C’est tout à fait vrai : la poésie de Montale a besoin d’être déchiffrée. En ce sens, vos traductions des Mottetti me semblent particulièrement réussies. Il s’agit, en effet, de la poésie de Montale la plus aboutie et la plus « cryptée ». Pour pouvoir s’en approcher, le lecteur a besoin d’un commentaire qui aborde tous les niveaux herméneutiques, depuis les notes lexicales et biographiques jusqu’aux indications sémantiques et formelles. Quel genre de relation avez-vous avec le Montale des Mottetti et comment a-t-il été possible d’en restituer toute la trame de fond pour les lecteurs américains ?

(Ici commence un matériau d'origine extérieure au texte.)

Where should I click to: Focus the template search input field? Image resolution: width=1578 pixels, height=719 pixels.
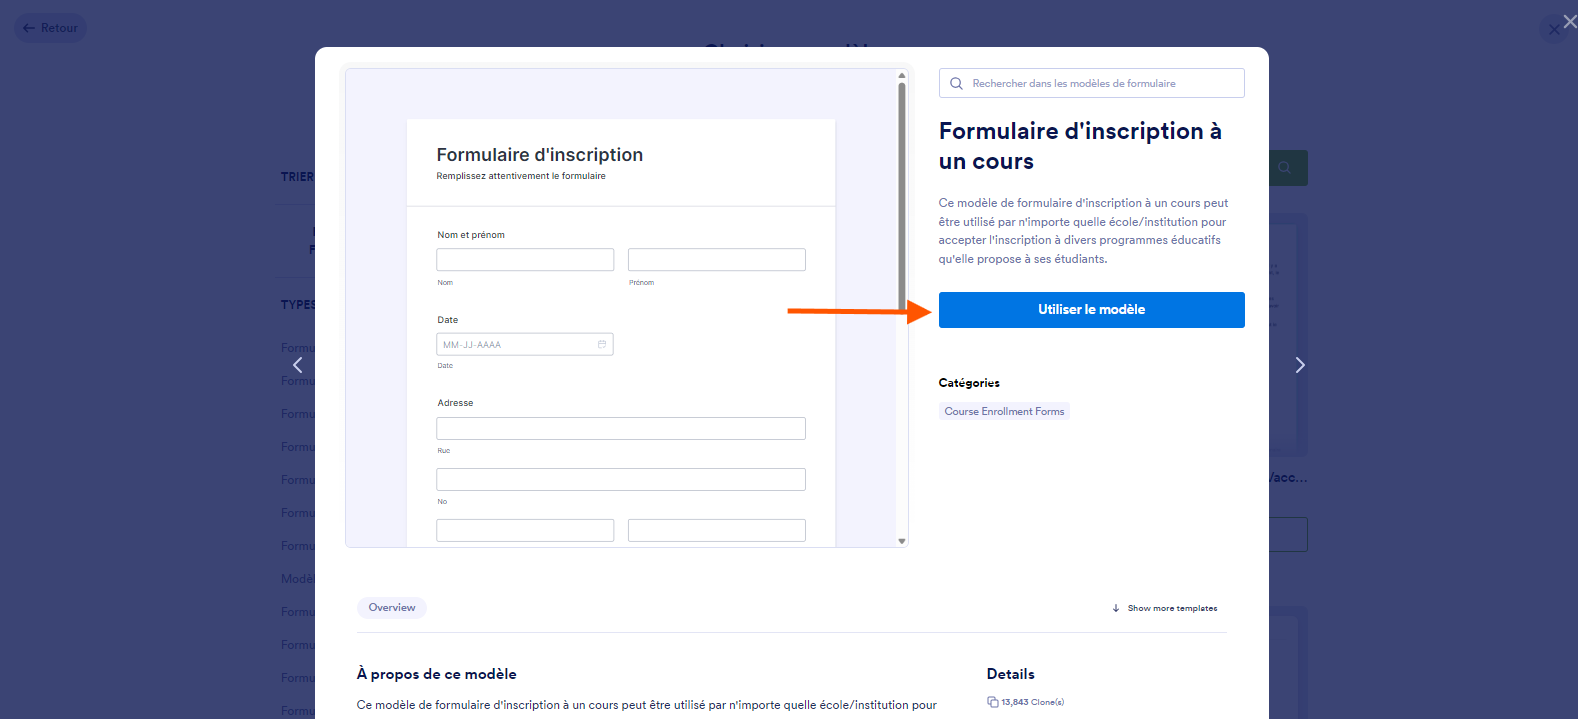coord(1100,84)
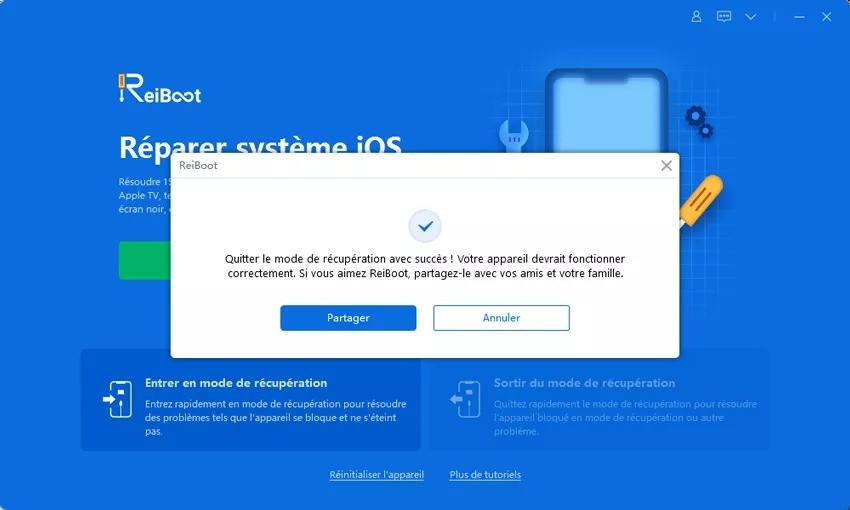Click the Annuler button

click(501, 318)

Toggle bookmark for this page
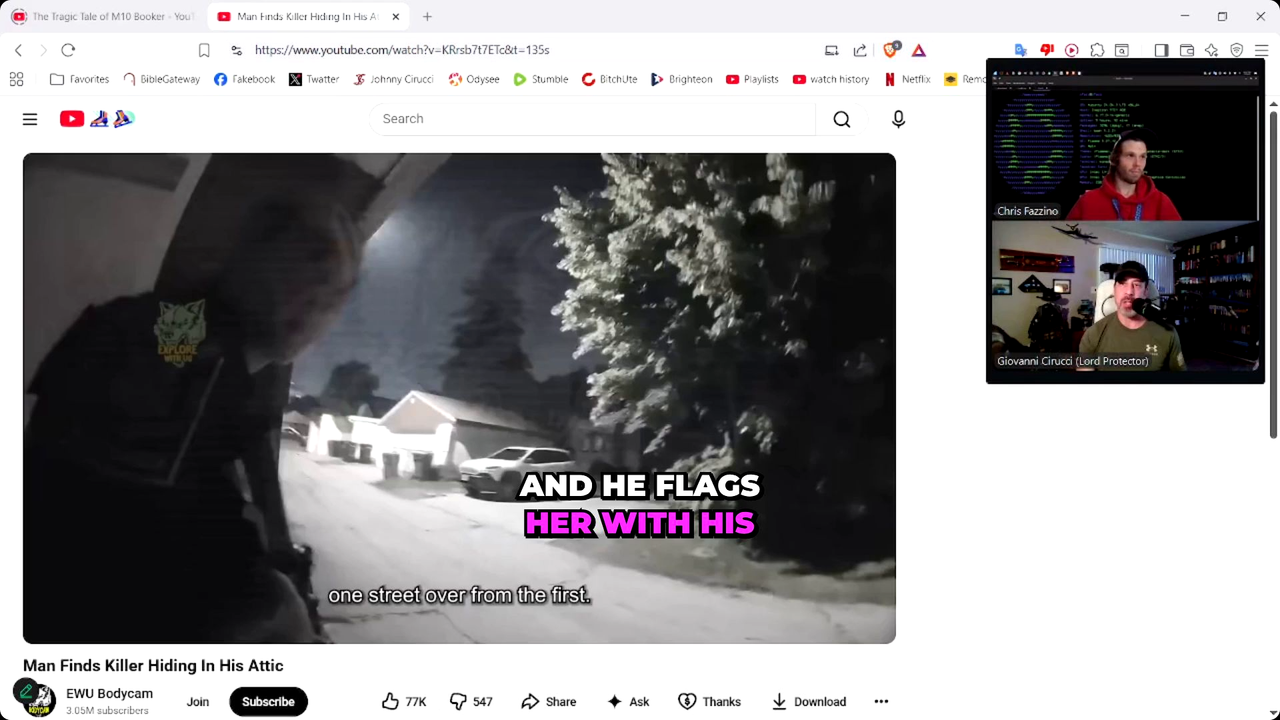tap(204, 50)
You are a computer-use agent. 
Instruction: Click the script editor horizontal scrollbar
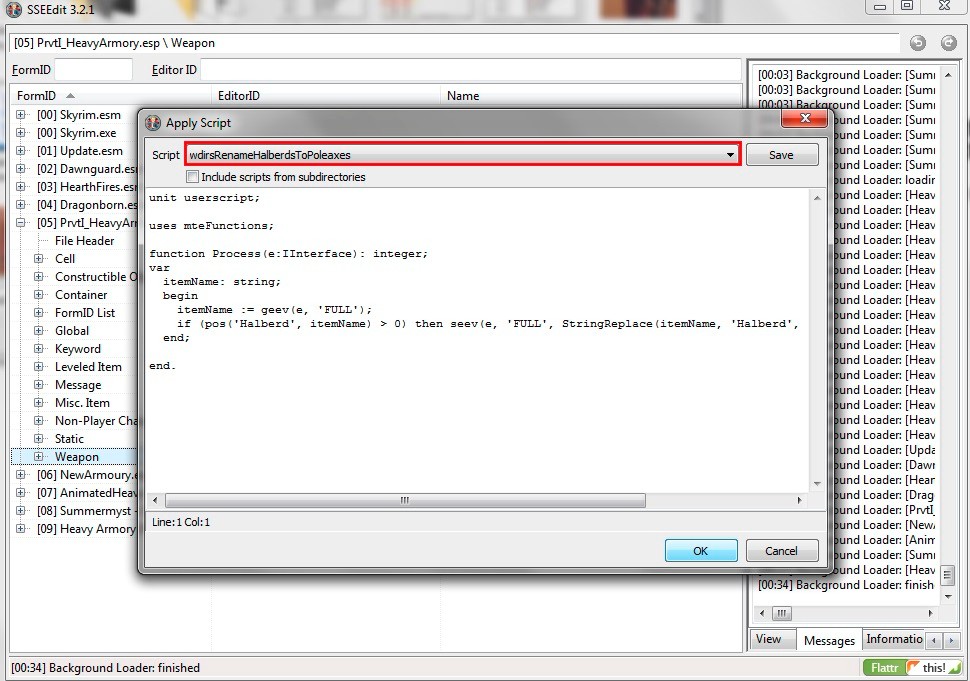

J.G. – La poésie des Mottetti est d’un propos difficile. C’est un vrai trobar clus (poésie hermétique des troubadours, ndt.) : Montale assume la tradition du Stile nuovo pour évoquer un amour illicite, mais il y a bien sûr un message politique sous-jacent. Pour autant je ne suis pas sûr que Montale souhaitait toujours se faire pleinement comprendre. Après tout, Montale est Le poète « élitiste », et les Mottetti représentent, en un certain sens, des messages secrets, et le secret en constitue toute l’attraction. Certes, aujourd’hui ce n’est plus tout à fait vrai. Dante Isella a proposé une édition beaucoup plus approfondie des  Mottetti, que moi-même j’ai utilisée pour préparer ma traduction, même si mon travail a fini par être assez différent. Traduire (et expliquer) les Mottetti pour le public américain, en effet, peut être plus compliqué, mais aussi plus simple, parce que cette poésie présente différents niveaux de difficulté pour un italien qu’un lecteur américain va ignorer. Prenons l’exemple du quatrième poème des Mottetti (Lontano, ero con te quando tuo padre) qui est l’un des plus obscurs et dans lequel les noms de lieux, comme Cumerlotti et Anghébeni, suscitent immédiatement chez un lecteur italien le souvenir de la brutalité de la Première Guerre Mondiale. Pour un américain, en revanche, il s’agit simplement de toponymes qui participent plutôt à cette « mystique des noms » qui agit, chez Montale, comme une sorte de madeleine de Proust. Dans tous les cas, certaines choses doivent toujours être sacrifiées dans une traduction, et cela peut aider à faciliter la compréhension d’un niveau, disons le niveau primaire de la signification originale. 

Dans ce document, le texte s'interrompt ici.